Brief: Rewrite the bug report below between "Please use labels" and "project ([$$3])", inclusive, with "Optimized Query Plan" replaced by "Optimized Logical Plan".

Extract:
-- begin --

Left Outer Join does not return results in specified order

GoogleCodeExporter commented 8 years ago

What steps will reproduce the problem?

Create asterix instance using managix one CC & NC. From Web UI run the 
following statements.

drop dataverse test if exists;
create dataverse test;
use dataverse test;

create type Ord as open{
id:int32,
shipToName:string
}

create type Cust as open{
id:int32,
name:string
}

create dataset customers(Cust) primary key id;
create dataset orders(Ord) primary key id;

insert into dataset customers({"id":197,"name":"Carey"});
insert into dataset customers({"id":617,"name":"Susan"});
insert into dataset customers({"id":161,"name":"Yaqub"});
insert into dataset customers({"id":117,"name":"Smith"});

insert into dataset orders({"id":917,"shipToName":"John"});
insert into dataset orders({"id":617,"shipToName":"Susan"});
insert into dataset orders({"id":127,"shipToName":"Kevin"});
insert into dataset orders({"id":117,"shipToName":"Robert"});

for $l in dataset customers
return {
              "cust":$l,
              "orders": for $m in dataset orders                              
                               where $l.id=$m.id   
                               order by $l.id desc
                               return $m
              }

Results returned are : 

{ "cust": { "id": 117, "name": "Smith" }, "orders": [ { "id": 117, 
"shipToName": "Robert" } ] }
{ "cust": { "id": 161, "name": "Yaqub" }, "orders": [  ] }
{ "cust": { "id": 197, "name": "Carey" }, "orders": [  ] }
{ "cust": { "id": 617, "name": "Susan" }, "orders": [ { "id": 617, 
"shipToName": "Susan" } ] }

What is the expected output? What do you see instead?

Results should be returned in descending order based on id field of orders 
dataset. Right now system returns results in ascending order, even when we 
specify the order as descending.

Please use labels and text to provide additional information.

Asterix version:0.0.6-SNAPSHOT (as of 11th May 2013)

Optimized Query Plan:

distribute result [%0->$$3]
-- DISTRIBUTE_RESULT  |PARTITIONED|
  exchange 
  -- ONE_TO_ONE_EXCHANGE  |PARTITIONED|
    project ([$$3])
    -- STREAM_PROJECT  |PARTITIONED|
      assign [$$3] <- [function-call: asterix:open-record-constructor, Args:[AString: {cust}, %0->$$0, AString: {orders}, %0->$$9]]
      -- ASSIGN  |PARTITIONED|
        project ([$$0, $$9])
        -- STREAM_PROJECT  |PARTITIONED|
          exchange 
          -- ONE_TO_ONE_EXCHANGE  |PARTITIONED|
            group by ([$$10 := %0->$$13]) decor ([%0->$$0]) {
                      aggregate [$$9] <- [function-call: asterix:listify, Args:[%0->$$1]]
                      -- AGGREGATE  |LOCAL|
                        select (function-call: algebricks:not, Args:[function-call: algebricks:is-null, Args:[%0->$$12]])

-- end --

Dataset extract:
-- begin --

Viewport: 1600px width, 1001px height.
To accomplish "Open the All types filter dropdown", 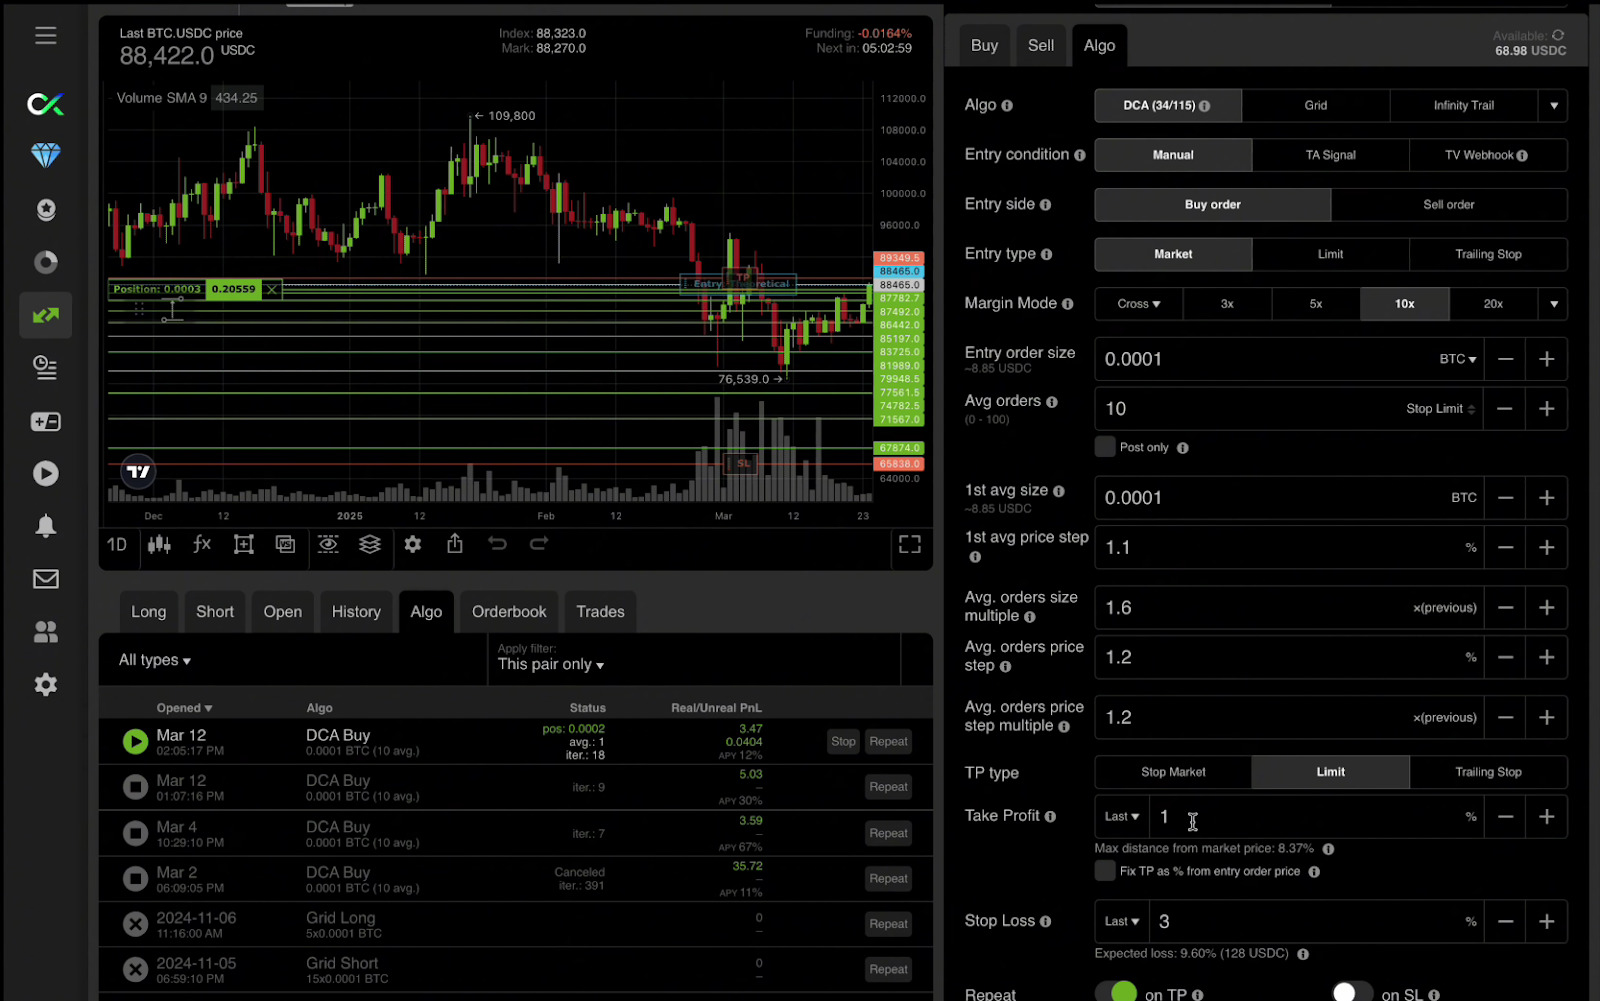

-- end --
-- begin --

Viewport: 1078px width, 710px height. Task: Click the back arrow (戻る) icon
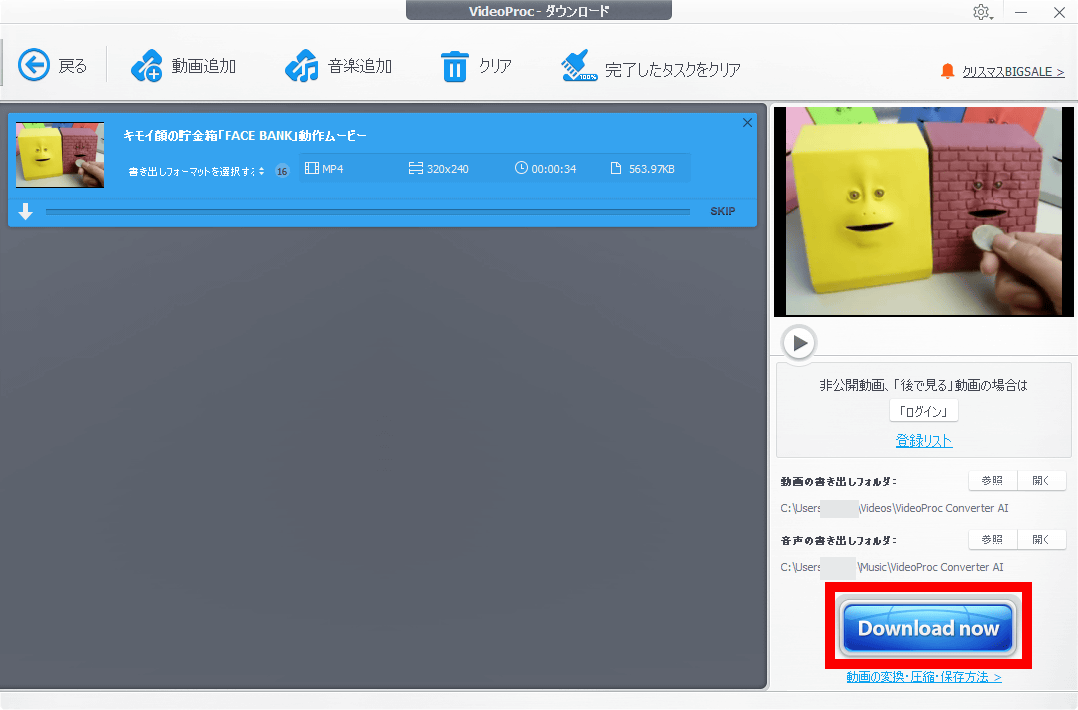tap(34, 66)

-- end --

The reply:
Please use labels and text to provide additional information.

Asterix version:0.0.6-SNAPSHOT (as of 11th May 2013)

Optimized Logical Plan:

distribute result [%0->$$3]
-- DISTRIBUTE_RESULT  |PARTITIONED|
  exchange 
  -- ONE_TO_ONE_EXCHANGE  |PARTITIONED|
    project ([$$3])